ARPACK, which is based upon an implementation of this algorithm, has been designed to be efficient on a variety of high-performance computers. Parallelism within the scheme is obtained primarily through the matrix-vector operations that comprise the majority of the work in the algorithm. The software is capable of solving large-scale symmetric, nonsymmetric, and generalized eigenproblems from significant application areas. ARPACK has been used to solve problems from quantum chemistry, reactive scattering, stability of fluid flow, design of dielectric wave guides, and structural analysis with some problems as large as 250K degrees of freedom.

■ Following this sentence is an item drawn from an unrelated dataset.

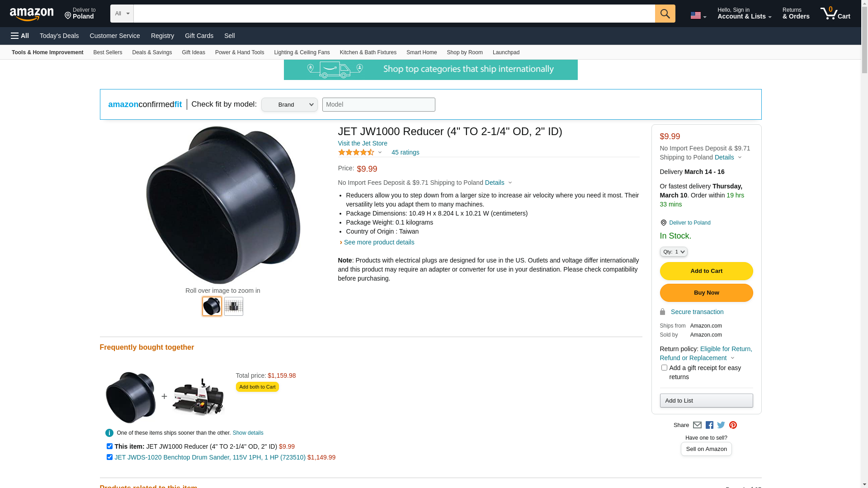This screenshot has height=488, width=868.
Task: Open the 45 ratings link
Action: tap(405, 152)
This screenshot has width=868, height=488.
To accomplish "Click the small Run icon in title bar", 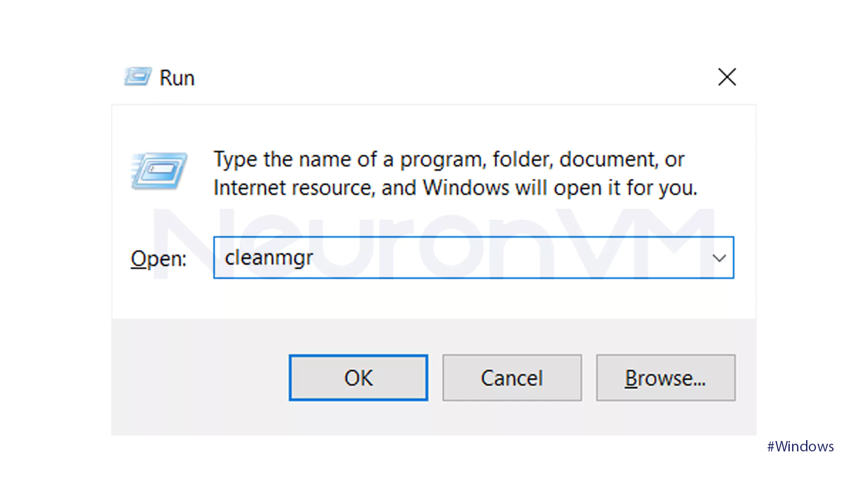I will [x=137, y=77].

Continuing research activities involve adapting these techniques to the solution of large (sparse) nonsymmetric and symmetric-indefinite linear systems. Researchers are also developing preconditioning techniques for eigenvalue calculations. The use of preconditioners has proven highly effective in accelerating iterative methods for sparse linear systems; however, it has not received the attention it deserves in the context of large scale nonsymmetric eigenvalue problems. Polynomial preconditioning has been one popular alternative for eigenproblems, but recent work has indicated that other kinds of preconditioners like relaxation, incomplete factorization, or multigrid might also be very useful in solving some nonsymmetric eigenvalue problems.

ScaLAPACK++

ScaLAPACK++ is an object-oriented extension designed to support distributed dense, banded, sparse matrix operations for symmetric, positive-definite, and nonsymmetric cases. Researchers have initially focused on the most common factorizations for dense systems: LU, QR, and Cholesky. The intent is that for large-scale problems, these ScaLAPACK++ routines should effectively exploit the computational hardware of medium-grain-sized multicomputers with up to a few thousand processors, such as the Intel Paragon and Thinking Machines Corporation's CM-5.

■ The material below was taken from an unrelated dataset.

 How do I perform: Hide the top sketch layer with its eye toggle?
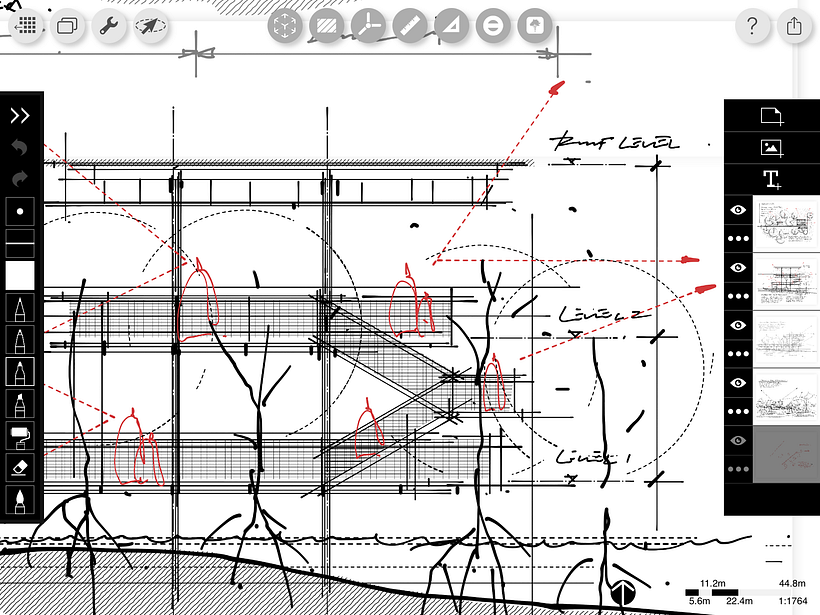click(737, 209)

Among the important design goals of ScaLAPACK++ are scalability, portability, flexibility, and ease-of-use. Such goals present serious challenges, as the layout of an application's data within the hierarchical memory of a concurrent computer is critical in determining the performance and scalability of the parallel code. To enhance the programmability of the library, details of the parallel implementation will be hidden as much as possible, while providing the user with the capability to control the data distribution. The ScaLAPACK++ release will include a general two-dimensional matrix decomposition that supports the most common block/scattered schemes currently used. ScaLAPACK++ can be extended to support arbitrary matrix decompositions by providing the specific parallel BLAS library to operate on such matrices.

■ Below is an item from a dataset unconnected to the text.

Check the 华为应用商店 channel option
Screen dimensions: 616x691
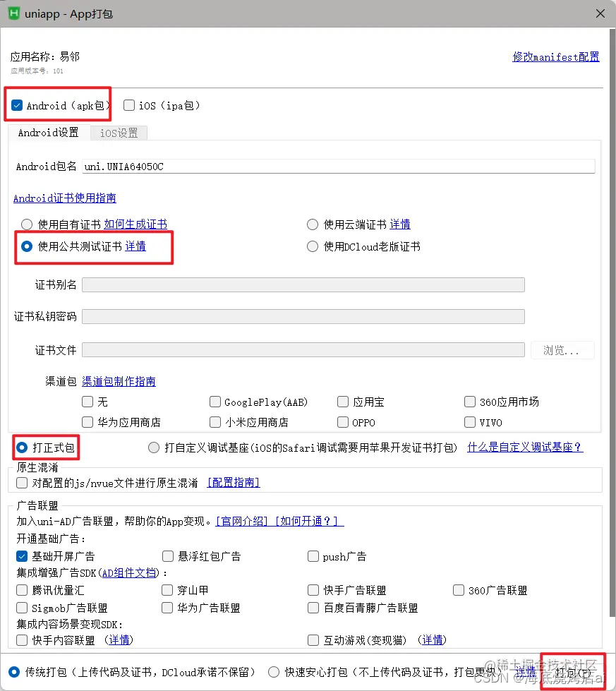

Decoupling the matrix operations from the details of the decomposition not only simplifies the encoding of an algorithm but also allows the possibility of postponing the decomposition until runtime. Often, the optimal matrix decomposition is dependent on how the matrix is utilized in other parts of the driving application code. Furthermore, it may be necessary to dynamically alter the matrix decomposition at runtime to accommodate special routines.

The currently supported decomposition scheme defines global matrix objects that are distributed across a logical grid of processors. Matrices are mapped to processors using a block scattered class of decompositions that allows a wide variety of matrix mappings while enhancing scalability and maintaining good load balance for various dense factorization algorithms. At each node of the multi-computer, there is a sequential LAPACK++ library that provides the object-oriented framework to describe block algorithms on conventional matrices in each individual processor.

Parallelism is exploited through the use of distributed-memory versions of the Basic Linear Algebra Subprogram (BLAS) that perform the basic computational units of the block algorithms. Thus, at a higher level, the block algorithms used look the same for the parallel or sequential versions, and only one version of each needs to be maintained.